#### [What is expected]
No picture should appear in the copy. Transcribe exactly, and only, the lines from the one with "This screenshot has height=868, width=1393." through the last line of the data below.

Provided data START

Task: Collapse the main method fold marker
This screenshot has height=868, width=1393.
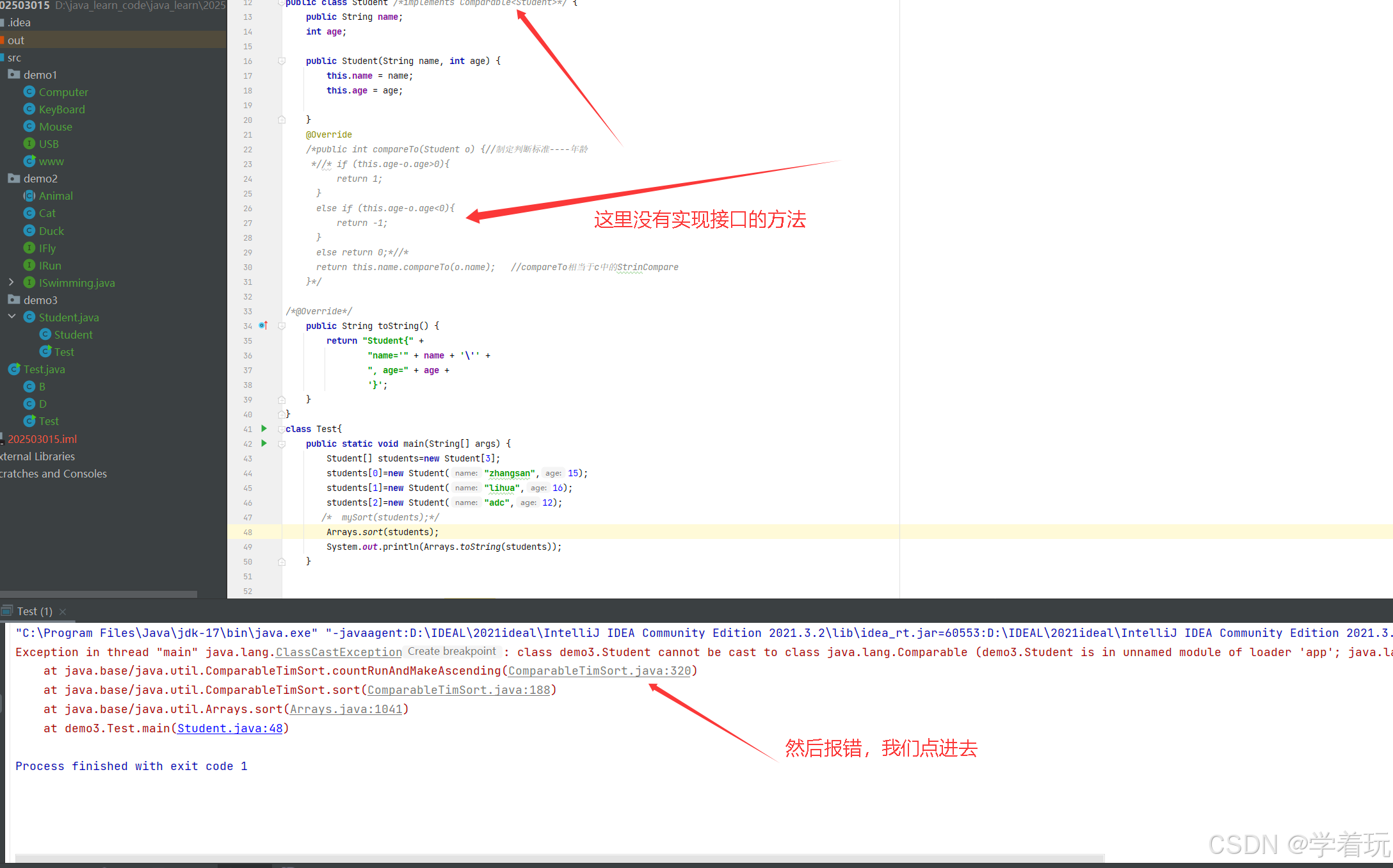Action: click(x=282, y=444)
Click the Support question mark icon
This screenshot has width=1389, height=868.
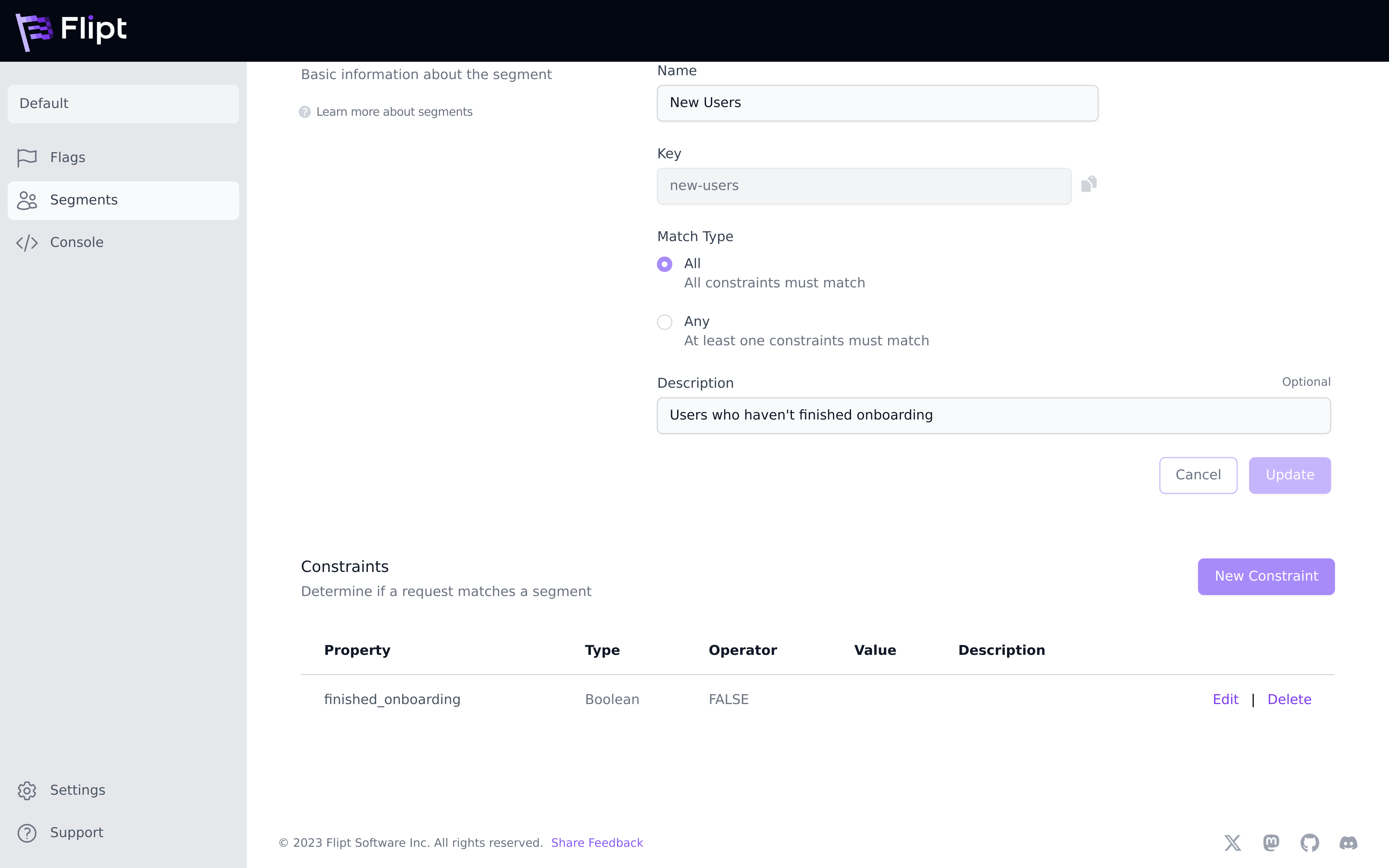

Provided data END

#### [Answer to this problem]
This screenshot has height=868, width=1393.
Action: click(x=282, y=444)
Click the Support question mark icon
This screenshot has width=1389, height=868.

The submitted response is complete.